In summer the streets were festooned with hanging baskets of flowers and down by the sea there were chutes, swings and roundabout­s.

On Sundays, a brass band played in a round band stand and in the large and airy pavilion entertainm­ents were held for both children and adults.

Father’s new job suited him. He was good at it in his own mild way and above all, he was beside a good golf course.

The house that father had rented for us stood at the top of a brae that ran down to the main street. It was a detached house, large and rambling with a good-sized garden boasting a greenhouse complete with grape vine.

It was a wonderful place for us small girls to play in as it had lots of nooks and crannies and bushes to hide under. It also had an apple and a rowan tree.

The one thing I was a little apprehensi­ve about was a wooden stile that went over our boundary wall and into a wild orchard.

Over-sensitive

In the middle of that orchard I could just see an old stone cottage. Cats prowled about the orchard and sometimes an old bent lady could be seen.

With my over-sensitive imaginatio­n I thought she was a witch.

My mother assured me she was not and anyway, even supposing she had been one, I was quite safe as there was a rowan tree in the garden that kept witches away.

For a large part of my life the rowan tree became synonymous with safety. Before we left Carnoustie the old lady broke her leg and was taken to hospital, where she died.

Mother told us, at a later date, that the rumour was that what had really killed her was being given a bath. The shock had been too much for her.

Unlike me, my sister sailed through the removal of her tonsils and recovered in no time at all but I remained poorly and it must have been much to my relief that there was no more talk of going back to that particular school I had attended.

“You have to go to school,” my mother told me, “but we’ll find another one.” I was hoping I wouldn’t ever have to go back at all.

Mother made up her mind it would need to be a private school but where?

One day I heard her discussing with a neighbour a private school in Arbroath, a town quite a bit further up the coast.

“She would have to get a bus back from Tutties Neuk though,” said the neighbour, “but other kids go and a teacher sees them across the road.”

I remember thinking what a funny name that was. Here, perhaps, began my fascinatio­n with words.

It was around this time that I composed a poem that so impressed my mother she told everyone I was going to be a poet.

Reciting poetry

I rather liked the idea. For a start, why would I need to go to school? I could read and write already and what more did you need to be a poet? My mother was always reciting poetry to us. She never thought we were too young for Byron, Wordsworth, Milton or Sir Walter Scott.

My father was told that night about the school in Arbroath. He didn’t think that going so far to school for so young a child was a good idea.

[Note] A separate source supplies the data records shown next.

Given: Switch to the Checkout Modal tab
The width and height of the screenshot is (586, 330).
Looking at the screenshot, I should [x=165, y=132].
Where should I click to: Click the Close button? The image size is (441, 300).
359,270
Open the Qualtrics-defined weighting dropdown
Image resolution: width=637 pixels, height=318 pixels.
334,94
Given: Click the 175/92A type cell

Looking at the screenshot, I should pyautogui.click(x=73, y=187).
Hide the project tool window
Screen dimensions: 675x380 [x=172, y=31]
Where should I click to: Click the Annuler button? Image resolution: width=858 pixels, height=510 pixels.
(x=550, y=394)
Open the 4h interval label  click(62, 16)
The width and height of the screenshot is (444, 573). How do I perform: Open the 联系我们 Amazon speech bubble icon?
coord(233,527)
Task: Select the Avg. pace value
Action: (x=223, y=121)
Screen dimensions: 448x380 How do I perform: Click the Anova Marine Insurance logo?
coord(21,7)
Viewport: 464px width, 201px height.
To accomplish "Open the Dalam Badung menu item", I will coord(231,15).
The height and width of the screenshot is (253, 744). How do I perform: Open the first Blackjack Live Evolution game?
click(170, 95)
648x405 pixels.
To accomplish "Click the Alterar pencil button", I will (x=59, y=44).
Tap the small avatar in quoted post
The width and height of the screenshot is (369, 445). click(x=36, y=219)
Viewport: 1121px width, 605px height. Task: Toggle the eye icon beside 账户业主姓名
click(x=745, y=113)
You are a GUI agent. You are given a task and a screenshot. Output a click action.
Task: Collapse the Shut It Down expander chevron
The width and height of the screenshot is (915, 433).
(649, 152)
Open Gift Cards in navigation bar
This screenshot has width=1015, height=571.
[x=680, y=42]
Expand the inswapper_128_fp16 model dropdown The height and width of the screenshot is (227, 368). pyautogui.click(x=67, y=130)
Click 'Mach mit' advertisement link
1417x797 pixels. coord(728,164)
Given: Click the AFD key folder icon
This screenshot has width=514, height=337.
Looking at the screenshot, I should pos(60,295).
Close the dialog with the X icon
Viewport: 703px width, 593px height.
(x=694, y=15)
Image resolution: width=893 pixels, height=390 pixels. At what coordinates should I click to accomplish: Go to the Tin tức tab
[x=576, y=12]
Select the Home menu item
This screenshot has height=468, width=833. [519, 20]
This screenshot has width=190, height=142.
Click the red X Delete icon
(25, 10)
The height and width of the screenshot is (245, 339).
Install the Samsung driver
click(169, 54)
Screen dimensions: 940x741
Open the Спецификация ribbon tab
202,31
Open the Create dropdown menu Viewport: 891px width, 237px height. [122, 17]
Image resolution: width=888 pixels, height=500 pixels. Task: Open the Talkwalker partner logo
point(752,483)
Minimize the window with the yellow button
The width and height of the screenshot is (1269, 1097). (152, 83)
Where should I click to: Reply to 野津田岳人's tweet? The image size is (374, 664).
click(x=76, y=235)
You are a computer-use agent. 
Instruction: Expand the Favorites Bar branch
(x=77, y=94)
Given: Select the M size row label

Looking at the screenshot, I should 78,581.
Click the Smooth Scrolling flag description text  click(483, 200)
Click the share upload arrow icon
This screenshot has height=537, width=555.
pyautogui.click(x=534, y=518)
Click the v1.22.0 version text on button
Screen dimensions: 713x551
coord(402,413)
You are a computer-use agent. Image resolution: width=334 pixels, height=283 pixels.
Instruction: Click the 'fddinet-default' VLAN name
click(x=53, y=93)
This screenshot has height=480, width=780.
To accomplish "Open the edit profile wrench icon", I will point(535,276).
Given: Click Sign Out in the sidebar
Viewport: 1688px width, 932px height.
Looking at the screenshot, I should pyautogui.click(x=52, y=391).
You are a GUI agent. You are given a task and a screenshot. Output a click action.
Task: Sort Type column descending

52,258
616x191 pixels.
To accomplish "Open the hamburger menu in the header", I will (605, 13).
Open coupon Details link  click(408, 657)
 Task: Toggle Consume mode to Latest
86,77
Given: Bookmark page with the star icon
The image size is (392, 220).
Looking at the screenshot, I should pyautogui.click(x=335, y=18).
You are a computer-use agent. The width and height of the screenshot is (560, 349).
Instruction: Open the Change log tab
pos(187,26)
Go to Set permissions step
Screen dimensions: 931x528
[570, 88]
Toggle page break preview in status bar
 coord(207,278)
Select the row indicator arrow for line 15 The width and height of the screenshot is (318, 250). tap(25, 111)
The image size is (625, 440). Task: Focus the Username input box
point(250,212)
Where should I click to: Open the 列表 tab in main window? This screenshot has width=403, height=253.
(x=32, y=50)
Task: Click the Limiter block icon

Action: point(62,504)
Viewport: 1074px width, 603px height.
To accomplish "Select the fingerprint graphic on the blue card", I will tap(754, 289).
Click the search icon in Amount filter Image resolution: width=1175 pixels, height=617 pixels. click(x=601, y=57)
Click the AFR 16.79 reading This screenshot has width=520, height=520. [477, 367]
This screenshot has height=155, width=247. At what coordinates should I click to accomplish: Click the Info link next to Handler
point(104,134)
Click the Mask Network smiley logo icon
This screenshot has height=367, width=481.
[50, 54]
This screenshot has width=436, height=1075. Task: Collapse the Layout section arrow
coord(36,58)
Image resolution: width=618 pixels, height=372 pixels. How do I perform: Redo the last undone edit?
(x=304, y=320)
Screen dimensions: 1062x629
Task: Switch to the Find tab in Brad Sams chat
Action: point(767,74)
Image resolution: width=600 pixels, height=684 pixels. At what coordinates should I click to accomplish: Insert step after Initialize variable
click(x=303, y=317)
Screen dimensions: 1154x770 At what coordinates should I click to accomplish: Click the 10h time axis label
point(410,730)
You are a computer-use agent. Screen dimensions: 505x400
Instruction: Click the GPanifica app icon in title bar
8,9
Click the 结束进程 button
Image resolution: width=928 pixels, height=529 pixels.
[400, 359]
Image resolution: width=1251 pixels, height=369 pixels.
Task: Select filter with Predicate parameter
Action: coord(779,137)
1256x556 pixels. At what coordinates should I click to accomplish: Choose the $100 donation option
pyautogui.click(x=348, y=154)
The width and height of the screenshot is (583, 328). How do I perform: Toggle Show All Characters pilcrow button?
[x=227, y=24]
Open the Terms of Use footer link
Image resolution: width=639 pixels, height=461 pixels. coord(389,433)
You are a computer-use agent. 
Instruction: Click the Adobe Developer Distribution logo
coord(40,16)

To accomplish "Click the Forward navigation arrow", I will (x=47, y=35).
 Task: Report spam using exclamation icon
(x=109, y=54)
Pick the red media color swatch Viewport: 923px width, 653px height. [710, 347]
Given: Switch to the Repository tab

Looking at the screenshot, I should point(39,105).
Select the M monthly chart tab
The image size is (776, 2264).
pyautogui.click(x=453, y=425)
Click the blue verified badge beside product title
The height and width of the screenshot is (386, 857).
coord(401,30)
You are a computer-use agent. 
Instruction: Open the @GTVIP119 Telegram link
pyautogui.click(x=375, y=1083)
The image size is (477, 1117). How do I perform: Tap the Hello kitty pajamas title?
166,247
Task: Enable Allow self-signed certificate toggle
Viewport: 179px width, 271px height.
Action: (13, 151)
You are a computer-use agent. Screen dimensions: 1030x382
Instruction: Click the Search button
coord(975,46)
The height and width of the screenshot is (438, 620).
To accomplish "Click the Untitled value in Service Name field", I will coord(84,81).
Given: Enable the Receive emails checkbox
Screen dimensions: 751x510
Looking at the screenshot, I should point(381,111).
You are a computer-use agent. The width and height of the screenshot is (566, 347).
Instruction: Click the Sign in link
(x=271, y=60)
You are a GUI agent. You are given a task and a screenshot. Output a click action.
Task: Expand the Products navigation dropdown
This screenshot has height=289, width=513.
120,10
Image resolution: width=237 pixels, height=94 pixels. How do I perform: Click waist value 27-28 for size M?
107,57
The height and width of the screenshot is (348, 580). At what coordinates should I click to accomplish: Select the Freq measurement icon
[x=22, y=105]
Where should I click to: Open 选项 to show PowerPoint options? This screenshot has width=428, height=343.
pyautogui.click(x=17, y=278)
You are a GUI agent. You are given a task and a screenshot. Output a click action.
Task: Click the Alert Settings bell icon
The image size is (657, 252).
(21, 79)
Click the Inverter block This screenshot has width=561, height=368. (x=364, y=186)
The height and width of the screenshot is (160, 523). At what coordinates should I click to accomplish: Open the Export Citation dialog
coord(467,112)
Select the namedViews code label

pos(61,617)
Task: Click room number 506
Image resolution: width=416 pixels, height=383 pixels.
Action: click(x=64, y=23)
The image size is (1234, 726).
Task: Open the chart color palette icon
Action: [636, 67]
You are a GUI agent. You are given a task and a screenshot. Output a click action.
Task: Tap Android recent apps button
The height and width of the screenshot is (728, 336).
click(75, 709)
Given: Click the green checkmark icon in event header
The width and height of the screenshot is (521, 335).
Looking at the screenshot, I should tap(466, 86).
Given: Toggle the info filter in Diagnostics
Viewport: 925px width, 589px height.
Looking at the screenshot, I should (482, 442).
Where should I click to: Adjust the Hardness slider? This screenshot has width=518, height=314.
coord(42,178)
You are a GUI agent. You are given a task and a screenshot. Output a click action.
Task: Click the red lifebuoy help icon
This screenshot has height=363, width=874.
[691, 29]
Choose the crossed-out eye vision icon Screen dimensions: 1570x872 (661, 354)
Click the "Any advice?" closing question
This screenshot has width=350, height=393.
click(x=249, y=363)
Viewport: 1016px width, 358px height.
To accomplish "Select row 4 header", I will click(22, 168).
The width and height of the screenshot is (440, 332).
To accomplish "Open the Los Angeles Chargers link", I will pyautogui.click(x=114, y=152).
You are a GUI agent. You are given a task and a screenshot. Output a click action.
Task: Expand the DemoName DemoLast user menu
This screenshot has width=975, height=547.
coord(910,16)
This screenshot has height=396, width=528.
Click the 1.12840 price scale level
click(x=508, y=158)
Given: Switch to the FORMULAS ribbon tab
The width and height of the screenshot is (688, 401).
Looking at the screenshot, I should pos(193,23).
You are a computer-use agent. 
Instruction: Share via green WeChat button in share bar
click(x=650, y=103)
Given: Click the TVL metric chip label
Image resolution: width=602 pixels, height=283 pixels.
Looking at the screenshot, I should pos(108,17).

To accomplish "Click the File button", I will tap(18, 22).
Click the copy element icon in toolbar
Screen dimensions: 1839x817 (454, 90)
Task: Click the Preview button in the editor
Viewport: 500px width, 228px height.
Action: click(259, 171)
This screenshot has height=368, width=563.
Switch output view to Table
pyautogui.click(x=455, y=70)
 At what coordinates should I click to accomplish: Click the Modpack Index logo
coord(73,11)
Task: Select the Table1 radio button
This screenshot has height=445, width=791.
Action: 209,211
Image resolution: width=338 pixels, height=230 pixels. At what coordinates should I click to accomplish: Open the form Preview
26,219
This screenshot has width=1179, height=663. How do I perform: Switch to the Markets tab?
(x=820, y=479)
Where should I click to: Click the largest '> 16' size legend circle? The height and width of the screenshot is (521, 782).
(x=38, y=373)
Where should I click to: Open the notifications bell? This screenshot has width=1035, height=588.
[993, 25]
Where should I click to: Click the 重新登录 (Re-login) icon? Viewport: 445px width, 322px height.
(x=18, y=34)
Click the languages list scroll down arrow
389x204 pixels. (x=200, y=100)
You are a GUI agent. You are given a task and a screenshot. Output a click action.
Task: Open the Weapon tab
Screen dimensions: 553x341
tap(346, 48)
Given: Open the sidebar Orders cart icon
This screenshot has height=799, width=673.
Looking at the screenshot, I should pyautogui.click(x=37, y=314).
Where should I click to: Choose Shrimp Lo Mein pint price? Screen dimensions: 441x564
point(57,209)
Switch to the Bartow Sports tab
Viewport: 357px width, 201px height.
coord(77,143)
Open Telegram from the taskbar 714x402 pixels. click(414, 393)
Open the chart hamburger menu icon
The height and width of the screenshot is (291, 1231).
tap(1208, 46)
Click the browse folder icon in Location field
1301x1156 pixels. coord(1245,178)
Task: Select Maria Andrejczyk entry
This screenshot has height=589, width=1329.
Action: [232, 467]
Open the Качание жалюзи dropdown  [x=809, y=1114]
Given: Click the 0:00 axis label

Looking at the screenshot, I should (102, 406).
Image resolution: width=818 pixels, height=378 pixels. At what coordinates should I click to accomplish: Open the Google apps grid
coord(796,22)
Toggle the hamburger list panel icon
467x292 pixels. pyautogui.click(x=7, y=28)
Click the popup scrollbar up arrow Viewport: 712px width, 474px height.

“She should go back to the one she was at,” he said. “She’ll get to like it in time. I had to go to school and I didn’t like it one bit but you get used to it after a while.”

But mother wouldn’t hear of it. “There’s only one thing we can do,” she said to my father one evening.

“What’s that?” he said, emerging reluctantl­y from his daily paper.

“Live somewhere else. Now I’ve just heard of a good private girls’ school that sounds perfect for Margaret called Seymour Lodge but we’ll have to move to Dundee.”